- TASK INSTRUCTIONS:
In the records below, the line with "The width and" and every line after it must be written out exactly; no pictures belong in the result.
[Opening RAW DATA section]
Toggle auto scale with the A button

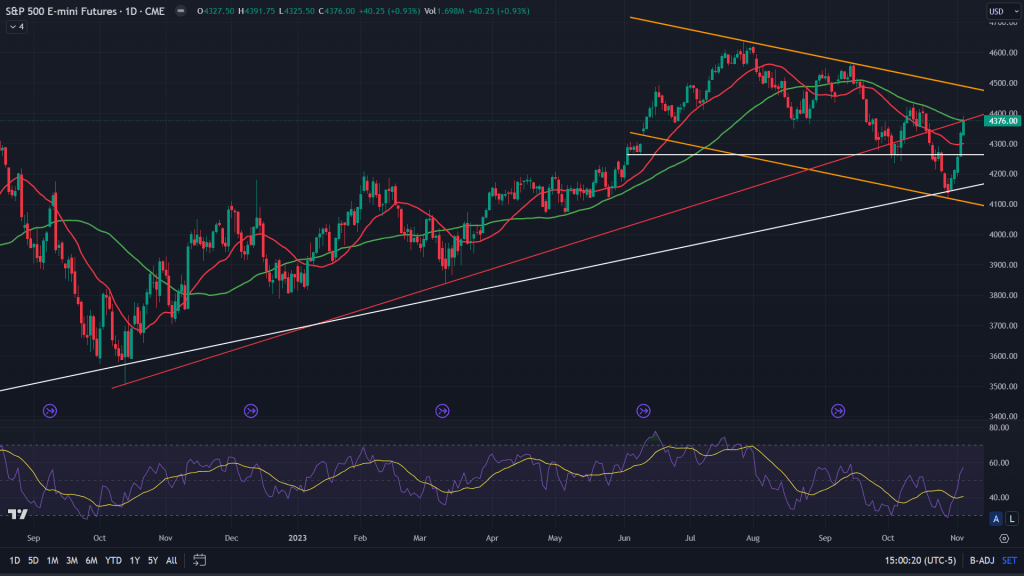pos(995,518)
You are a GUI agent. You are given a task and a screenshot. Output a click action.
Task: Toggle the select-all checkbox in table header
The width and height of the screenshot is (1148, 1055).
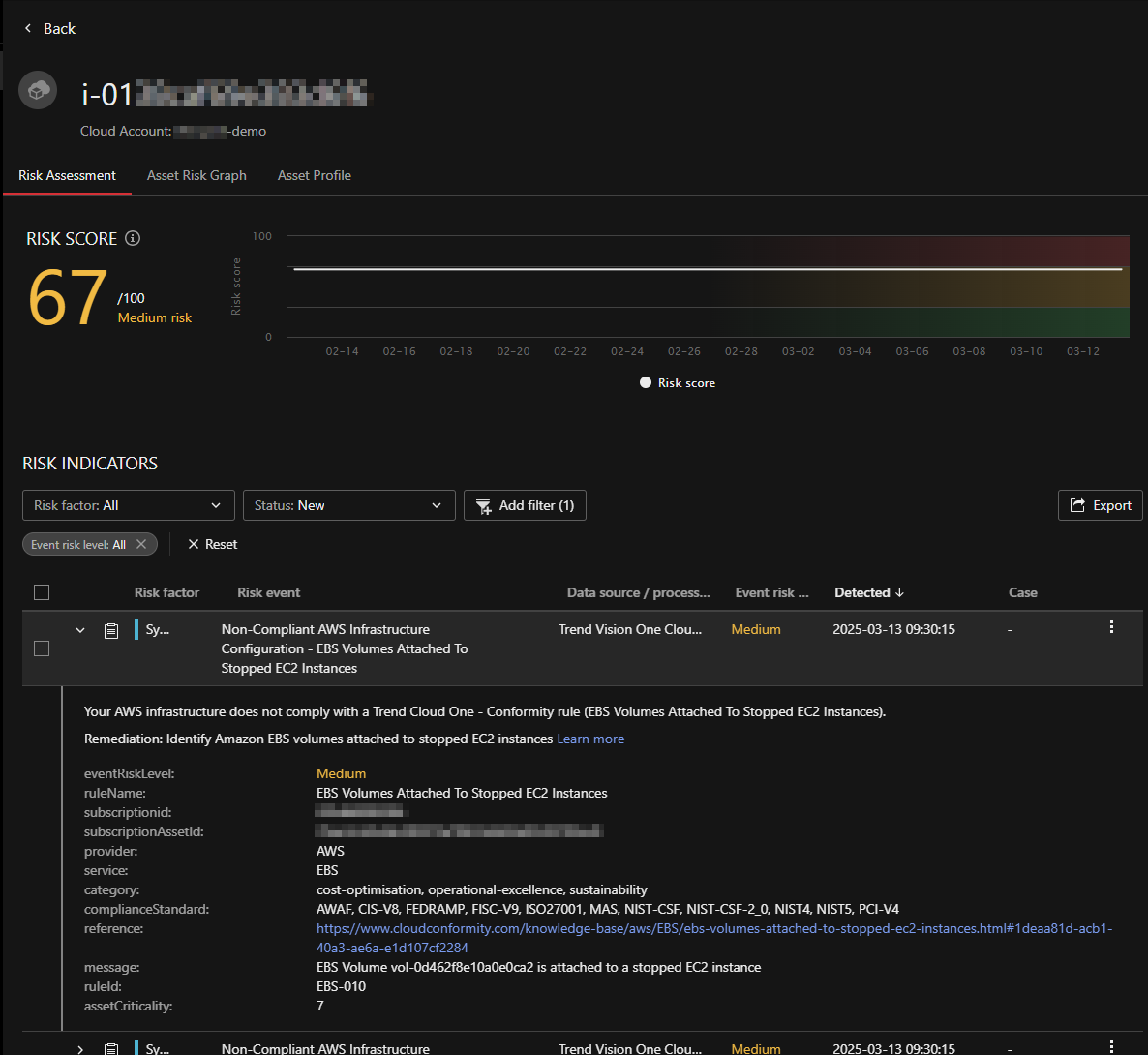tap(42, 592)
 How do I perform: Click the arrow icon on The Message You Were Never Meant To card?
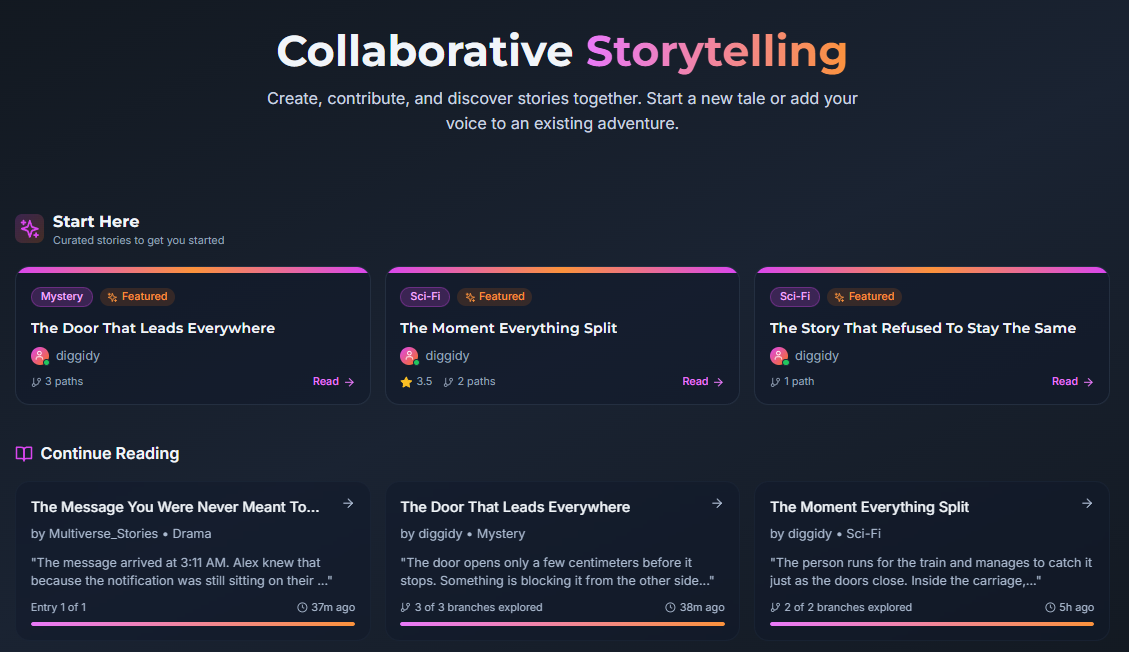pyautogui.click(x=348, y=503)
[Closing RAW DATA section]
- ANSWER BOX:
The width and height of the screenshot is (1148, 1055).
tap(42, 592)
 How do I perform: Click the arrow icon on The Message You Were Never Meant To card?
pyautogui.click(x=348, y=503)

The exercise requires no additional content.